“Look before you leap.”
It doesn’t tell you how many times you should look before you leap. Would looking once suffice? Yes, in most cases, I reckon. The important thing is for you to gauge the risk and make sure you are very unlikely to fall flat on your face (or on a pile of unmentionable waste) at the other end of the arc that your bodily projectile is about to describe.
“Think twice before you jump.”
This instruction is numerically more prescriptive. Here, a jump may be construed, for the sake of argument, as a rapid, muscle-propelled displacement of the body, first upwards, off the ground, and then downwards, freefalling into something (far) below the ground. It is different from a leap, which is levitation from the ground to clear a barrier, followed by a return to the terra firma.
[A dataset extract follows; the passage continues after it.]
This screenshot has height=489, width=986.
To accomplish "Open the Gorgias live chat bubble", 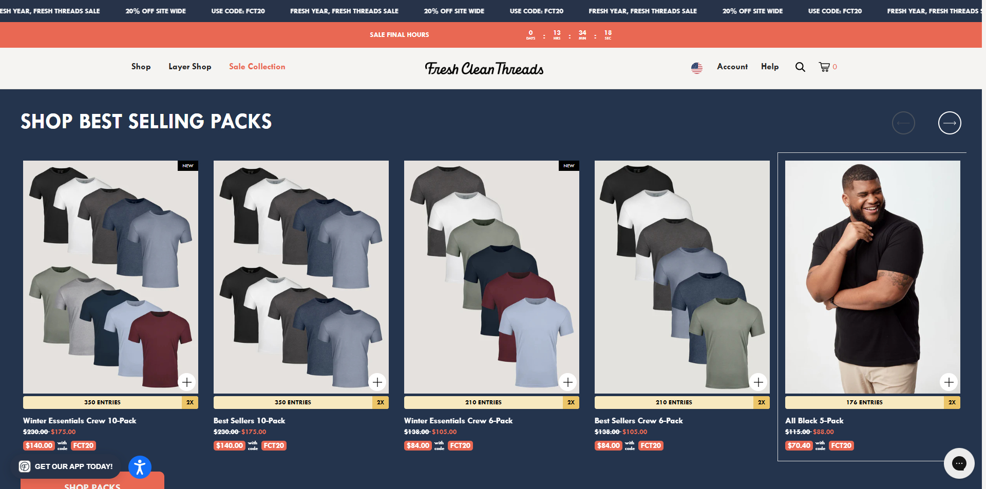I will pyautogui.click(x=959, y=463).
You may be jumping into a body of water. You may be jumping into the deep-end of that body of water. You may be jumping off a cliff when extreme circumstances so demand.
If it’s a big jump with big consequences, ask yourself if you really want to take the plunge. If the answer is yes, ask yourself again: Am I sure?
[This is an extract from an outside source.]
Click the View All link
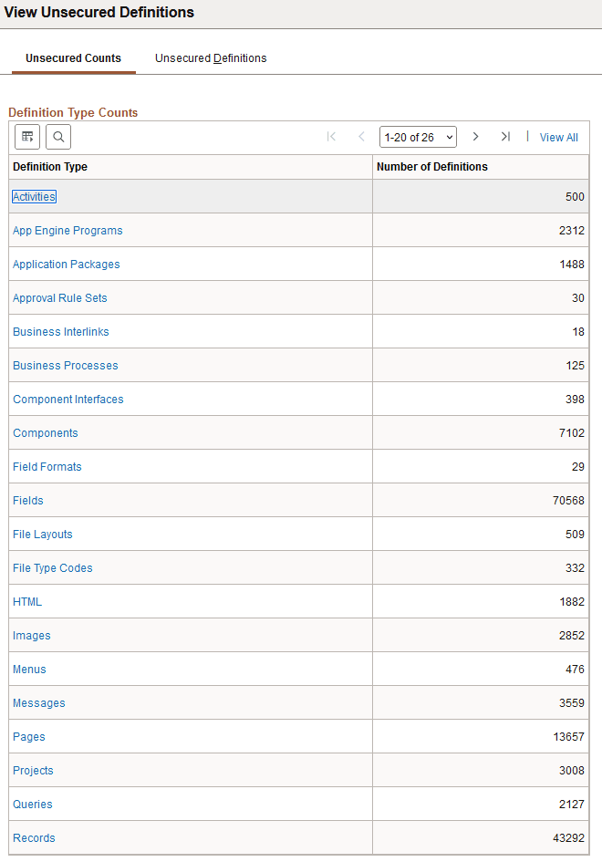The height and width of the screenshot is (862, 602). click(x=558, y=137)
If it’s another yes, then just do it.
The same applies to “Measure twice, cut once“.

The fabric, once cut, ceases to be whole and the two pieces so created must be fit for purpose. It’s a big decision. Measure once, you think you’ve got it. Measure again, you are sure you’ve got it. Now, steady your hand, take a deep breath, bury that blade into the fabric, and SLICE! (Oh how I love language!)
I prefer “Measure twice, cut once” to “Think twice before you jump”. I feel I’m in control when I am the one who’s holding the blade and can do whatever I like to the fabric that is the sum total of all the resources available to me in this life, including but not limited to time and money.
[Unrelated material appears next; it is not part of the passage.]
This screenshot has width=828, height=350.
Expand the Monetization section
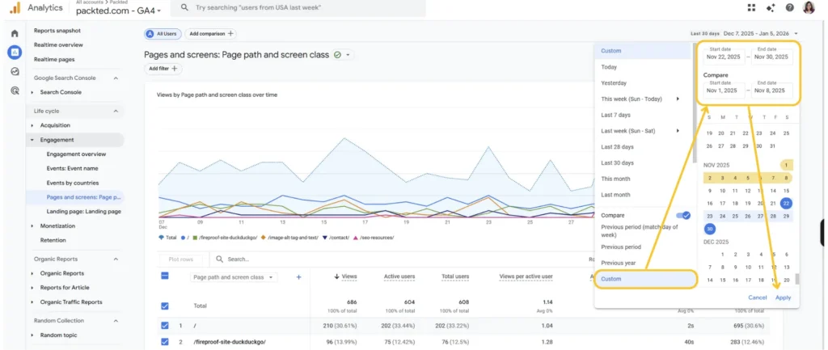click(32, 226)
On the other hand, if I were to jump, I can look and think any number of times before I jump, but if I do decide to go ahead, I’ll have to take the plunge into the unknown, and that’s SCARY!
The equivalent Chinese proverb goes, “Think thrice before you act.”
Does that mean Chinese people as a nation are more cautious and risk-averse, and less spontaneous?
Well, the word ‘thrice’ in the Chinese adage is not meant literally. It’s a ballpark number. The advice is for you to repeat the process of weighing the pros and cons, to consider and reconsider. You can think twice and then act. If you are sure of it, then twice is as good as thrice.
As to reductive statements about a nation, I’d like to quote from Somerset Maugham’s The Painted Veil: “[A] proverb [i]s the last refuge of the mentally destitute.”
Ditto any sweeping generalisation about an entire nation.
Back in the early noughties, my friend Hervé Sun remarked on the difference between businessmen from Suzhou and Wenzhou. He said, “If a guy from Suzhou has 500k yuan, he would invest 100k. If a Wenzhou dude has half a million, he would invest 2 mil!”
I’m pretty sure both of them have turned it over in their heads many times – more than twice, more than thrice – before plonking the sacks of cash in front of their (dodgy) partners with a throaty hiss, “I’m in.”
Whereupon the fabric is cut and a chunk of it is cast to the wind of chance. New possibilities are thus created and your life won’t be the same again. If you are the tailor of your own life, you are free to measure over and over again, but eventually, do make the cut in the fabric, so you can make the cut for life’s most rewarding game of growth, change and renewal.